Shunyu Yao FPO | Computer Science Department at Princeton University

Date and Time

Thursday, May 2, 2024 - 10:00am to 12:00pm

Location

Computer Science Small Auditorium (Room 105)

Type

FPO

Shunyu Yao will present his FPO "Language Agents: From Next-Token Prediction to Digital Automation" on Thursday, May 2, 2024 at 10:00 AM in CS 105 and Zoom.

Location: Zoom link: http://princeton.zoom.us/my/shunyuy

The members of Shunyu’s committee are as follows:
Examiners: Karthik Narasimhan (Adviser), Tom Griffiths, Benjamin Eysenbach
Readers: Sanjeev Arora, Tatsunori Hashimoto (Stanford)

A copy of his thesis is available upon request. Please email gradinfo@cs.princeton.edu if you would like a copy of the thesis.

Everyone is invited to attend his talk.

Abstract follows below:
Building autonomous agents to interact with world lies at the core of artificial intelligence (AI). This thesis introduces “language agents”, a new category of agents that utilize large language models (LLMs) to reason to act, marking a departure from traditional agents via extensive rule design or learning. It is developed in three parts:

Part I motivates the necessity for language agents by introducing a new set of AI problems and benchmarks based on interaction with large-scale, real-world computer environments, such as the Internet or code interfaces. These “digital automation” tasks present tremendous values for alleviating tedious labor and improving our life, yet pose significant challenges for prior agent or LLM methods in decision-making over open-ended natural language and long horizon, calling for new methodology.

Part II lays the methodological foundation for language agents, where the key idea is to apply LLM reasoning for versatile and generalizable agent acting and planning, which also augments LLM reasoning to be more grounded and deliberate via external feedback and internal control. We show language agents can solve a diversity of language and agent tasks (especially digital automation tasks proposed in Part I), with notable improvements over prior LLM-based methods and traditional agents.

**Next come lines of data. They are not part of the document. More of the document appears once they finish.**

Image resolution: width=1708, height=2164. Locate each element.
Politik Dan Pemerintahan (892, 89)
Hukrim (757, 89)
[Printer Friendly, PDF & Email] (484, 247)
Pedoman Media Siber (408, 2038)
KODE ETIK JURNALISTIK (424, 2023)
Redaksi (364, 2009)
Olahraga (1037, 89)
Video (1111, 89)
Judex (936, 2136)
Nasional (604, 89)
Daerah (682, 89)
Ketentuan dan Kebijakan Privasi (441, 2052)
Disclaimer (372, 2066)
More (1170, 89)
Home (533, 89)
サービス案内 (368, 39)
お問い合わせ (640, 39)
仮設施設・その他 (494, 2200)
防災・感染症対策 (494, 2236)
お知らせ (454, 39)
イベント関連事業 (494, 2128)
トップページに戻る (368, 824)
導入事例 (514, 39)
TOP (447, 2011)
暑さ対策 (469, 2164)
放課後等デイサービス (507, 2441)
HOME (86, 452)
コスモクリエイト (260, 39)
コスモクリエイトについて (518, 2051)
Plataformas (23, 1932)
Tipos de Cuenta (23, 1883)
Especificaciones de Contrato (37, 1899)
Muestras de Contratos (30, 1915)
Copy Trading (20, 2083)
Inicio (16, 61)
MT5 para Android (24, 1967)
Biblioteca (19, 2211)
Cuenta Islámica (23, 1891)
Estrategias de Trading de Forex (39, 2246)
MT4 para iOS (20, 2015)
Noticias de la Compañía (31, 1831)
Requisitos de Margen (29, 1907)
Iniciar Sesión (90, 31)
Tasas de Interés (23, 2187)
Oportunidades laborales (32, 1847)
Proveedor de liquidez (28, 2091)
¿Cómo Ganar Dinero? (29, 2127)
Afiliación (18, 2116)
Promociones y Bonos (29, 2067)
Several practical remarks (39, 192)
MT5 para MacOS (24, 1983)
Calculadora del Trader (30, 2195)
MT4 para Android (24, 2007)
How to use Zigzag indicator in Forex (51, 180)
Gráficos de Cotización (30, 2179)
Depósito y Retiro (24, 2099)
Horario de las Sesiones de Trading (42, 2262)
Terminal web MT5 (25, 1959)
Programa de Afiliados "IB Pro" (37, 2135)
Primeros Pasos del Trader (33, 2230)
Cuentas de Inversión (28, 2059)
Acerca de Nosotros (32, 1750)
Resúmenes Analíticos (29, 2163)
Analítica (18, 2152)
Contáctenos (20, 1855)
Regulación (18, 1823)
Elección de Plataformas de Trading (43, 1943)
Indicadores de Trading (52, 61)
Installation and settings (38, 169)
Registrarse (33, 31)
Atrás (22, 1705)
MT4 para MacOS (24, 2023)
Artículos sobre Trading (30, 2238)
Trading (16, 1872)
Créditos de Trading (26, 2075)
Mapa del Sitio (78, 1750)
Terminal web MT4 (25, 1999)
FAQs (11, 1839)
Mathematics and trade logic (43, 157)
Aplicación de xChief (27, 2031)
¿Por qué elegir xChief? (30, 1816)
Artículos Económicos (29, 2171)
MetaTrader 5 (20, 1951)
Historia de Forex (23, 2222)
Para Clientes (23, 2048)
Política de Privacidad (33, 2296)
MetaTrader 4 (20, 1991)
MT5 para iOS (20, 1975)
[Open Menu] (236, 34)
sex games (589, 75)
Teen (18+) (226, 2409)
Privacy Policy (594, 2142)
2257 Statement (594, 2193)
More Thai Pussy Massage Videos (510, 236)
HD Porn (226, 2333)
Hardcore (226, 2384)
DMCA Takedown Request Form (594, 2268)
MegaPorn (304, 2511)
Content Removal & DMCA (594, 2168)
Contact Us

Part III consolidates insights from Parts I and II and outlines a principled framework for language agents. The framework provides modular abstractions to organize various LLM-based methods, to understand their gaps from human cognition, and to inspire and develop new methods towards general-purpose autonomous agents.

From foundational empirical tasks and methods to a unifying conceptual framework, this thesis establishes the study of language agents as a distinct and rigorously defined field at the frontier of AI research.